** Opening Extract block **

Faculty Farewells: Kafoglis leaves HM

Ben Rafal, Staff Writer

After six years at the school, math teacher Ben Kafoglis is moving on to the next chapter of his career. Kafoglis has taught all four grades in the high school during his years at the school, and he will be continuing to teach high school math at Packer Collegiate Institute in Brooklyn next year. 

Kafoglis has enjoyed being able to teach all different grade levels and connect with multiple different grades, especially this year’s graduating class, Kafoglis said. “I taught three sections of Geometry for these [seniors], two sections of Pre-calc, and two sections of Calculus, so I’ve built a connection with a good amount of seniors,” he said.

Leo Giorgini (12), who has been in Kafoglis’ advisory for multiple years, remembers connecting with him in ninth grade. Kafoglis helped Giorgini look over a presentation an hour prior to class, taking the time to help a new Upper Division student, Giorgini wrote. “I do not think most teachers would have been willing to accomodate a frantic freshman, but he found the time,” he wrote.

Kafoglis often built his best connections with students in advisory, he said. Having a small advisory of five seniors, all of whom he has taught, Kafoglis has enjoyed connecting with a tight-knit group. “It’s one of the places where I get to really interact with students as their full selves,” he said. “In that, you get the highs and the lows, because high school is hard. It can be emotional, maybe after taking a math test that didn’t go your way or how you feel as you receive bad news back from a college.”

Joaquin Ramirez-Villareal (12) remembers Kafoglis’s advisory being a place where his voice was always heard, no matter what he had to say, he said. “Though I know he’s going to enjoy his new school in Brooklyn as a Brooklyn native, I’m going to miss him greatly as a teacher, advisor, and friend.”

** Closing Extract block **
** Opening Data below block **

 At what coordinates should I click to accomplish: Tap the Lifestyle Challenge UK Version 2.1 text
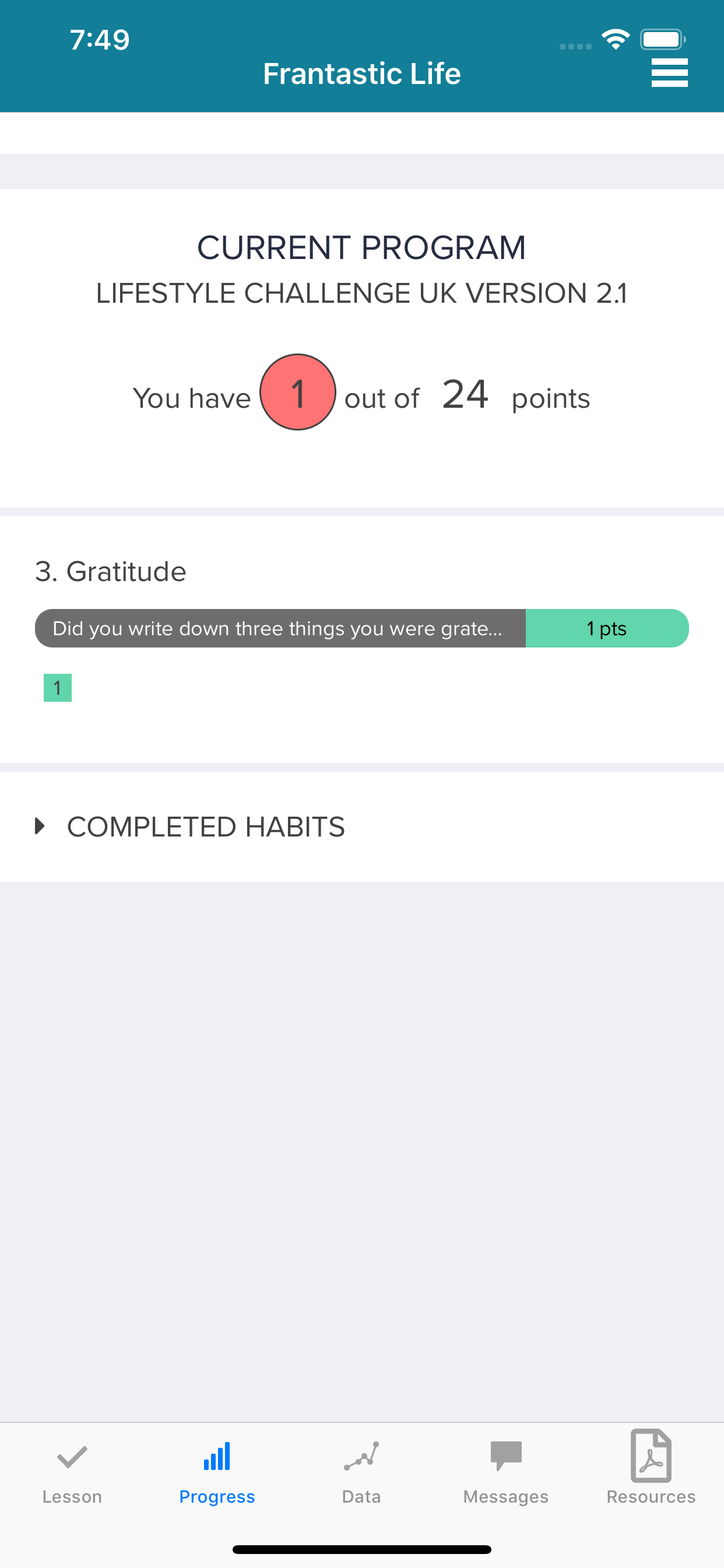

** Closing Data below block **

(Try it):
Copy out the farewell article about Ben Kafoglis above word for word, from its headline to its last line.

(Your solution):
Faculty Farewells: Kafoglis leaves HM

Ben Rafal, Staff Writer

After six years at the school, math teacher Ben Kafoglis is moving on to the next chapter of his career. Kafoglis has taught all four grades in the high school during his years at the school, and he will be continuing to teach high school math at Packer Collegiate Institute in Brooklyn next year. 

Kafoglis has enjoyed being able to teach all different grade levels and connect with multiple different grades, especially this year’s graduating class, Kafoglis said. “I taught three sections of Geometry for these [seniors], two sections of Pre-calc, and two sections of Calculus, so I’ve built a connection with a good amount of seniors,” he said.

Leo Giorgini (12), who has been in Kafoglis’ advisory for multiple years, remembers connecting with him in ninth grade. Kafoglis helped Giorgini look over a presentation an hour prior to class, taking the time to help a new Upper Division student, Giorgini wrote. “I do not think most teachers would have been willing to accomodate a frantic freshman, but he found the time,” he wrote.

Kafoglis often built his best connections with students in advisory, he said. Having a small advisory of five seniors, all of whom he has taught, Kafoglis has enjoyed connecting with a tight-knit group. “It’s one of the places where I get to really interact with students as their full selves,” he said. “In that, you get the highs and the lows, because high school is hard. It can be emotional, maybe after taking a math test that didn’t go your way or how you feel as you receive bad news back from a college.”

Joaquin Ramirez-Villareal (12) remembers Kafoglis’s advisory being a place where his voice was always heard, no matter what he had to say, he said. “Though I know he’s going to enjoy his new school in Brooklyn as a Brooklyn native, I’m going to miss him greatly as a teacher, advisor, and friend.”